Pochodzący z Bangladeszu Sabbirrul Alam zrezygnował z pracy w godzinach nocnych, gdy został zaatakowany w Bukareszcie (stolica Rumunii – red.). Jechał rowerem, gdy uderzył go mężczyzna krzyczący „wracaj do swojego kraju”, „jesteś najeźdźcą”.
– Teraz się boję – mówił 29-latek w rozmowie z AFP. – Uważam, że ludzie stali się teraz bardzo wściekli – dodał.

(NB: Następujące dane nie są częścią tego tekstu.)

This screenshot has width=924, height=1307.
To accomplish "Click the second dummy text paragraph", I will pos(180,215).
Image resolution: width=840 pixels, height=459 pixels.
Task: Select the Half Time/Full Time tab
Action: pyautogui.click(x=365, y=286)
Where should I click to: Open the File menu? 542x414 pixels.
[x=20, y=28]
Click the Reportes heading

Do ataku doszło kilka dni po tym, jak jeden z liderów skrajnie prawicowej partii Sojusz na rzecz Jedności Rumunów (AUR – w jęz. rumuńskim „złoto”), poprosił za pośrednictwem mediów społecznościowych, by mieszkańcy kraju odmawiali przyjmowania dostaw od kierowców, którzy nie są Rumunami.
W sieci zaczęły pojawiać się także zdjęcia, na których można zobaczyć, że część dostawców żywności na torbach zaczęła pisać „jestem z Rumunii„.
Problemy w Rumunii. Cudzoziemcy pełni obaw
Agencja AFP usiłowała się dowiedzieć, czy liczba incydentów z udziałem zagranicznych pracowników wzrosła w ostatnich miesiącach, ale rumuńska policja przyznała, że nie prowadzi takich statystyk.
W rozmowie z agencją zagraniczni pracownicy przyznają, że doświadczają traktowania w poniżający sposób. Pochodzący ze Sri Lanki Ruban Jayathas, który w Rumunii mieszka od ponad 15 lat przyznał, że chociaż większość Rumunów jest przyjazna, to obawia się tego, że nienawiść w sieci „nabiera rozpędu”. – To było dla mnie wcześniej nie do wyobrażenia – dodał.
„Kilka krajów europejskich odnotowało wzrost ataków na imigrantów w połączeniu z rosnącą mową nienawiści na całym kontynencie” – zauważa AFP.
Wyjeżdżają z Rumunii za pracą, a w kraju jeden z największych niedoborów pracowników
Tymczasem liczba pracowników spoza Unii Europejskiej w Rumunii stale rośnie. Większość pochodzi z Nepalu, Sri Lanki, Turcji i Indii. Według europejskich służb Rumunia zmaga się z jednym z największych niedoborów siły roboczej w UE, a to za sprawą tego, że młodzi obywatele często decydują się opuścić kraj, by pracować za granicą.
Romulus Badea, prezes Employers’ Federation of Labour Force Importers zwrócił uwagę, że zauważalny jest wzrost mowy nienawiści wobec zagranicznych pracowników. Coraz częściej pojawiają się także fałszywe tezy, że „ci ludzie przyjeżdżają, żeby zabrać pracę”.
Europejska Komisja Przeciwko Rasizmowi i Nietolerancji w raporcie dotyczącym Rumunii oceniła, że „problemem w kraju jest rosnąca obecność mowy nienawiści w dyskursie politycznym, w mediach i w internecie”.
W maju mieszkańcy Rumunii w drugiej turze powtórnych wyborów prezydenckich zadecydowali, że głową państwa został proeuropejski burmistrz Bukaresztu Nicusor Dan. Jego rywalem był lider prawicowej AUR George Simion, który na długo przed wyborami prowadził w sondażach. Jak zauważa AFP, AUR w ostatnim czasie zdobywa coraz więcej poparcia wśród obywateli.
W wyborach parlamentarnych w listopadzie 2024 Sojusz na rzecz Jedności Rumunów był drugą najsilniejszą partią, która wraz z dwiema innymi partiami prawicowymi posiada ok. 35 proc. miejsc w parlamencie.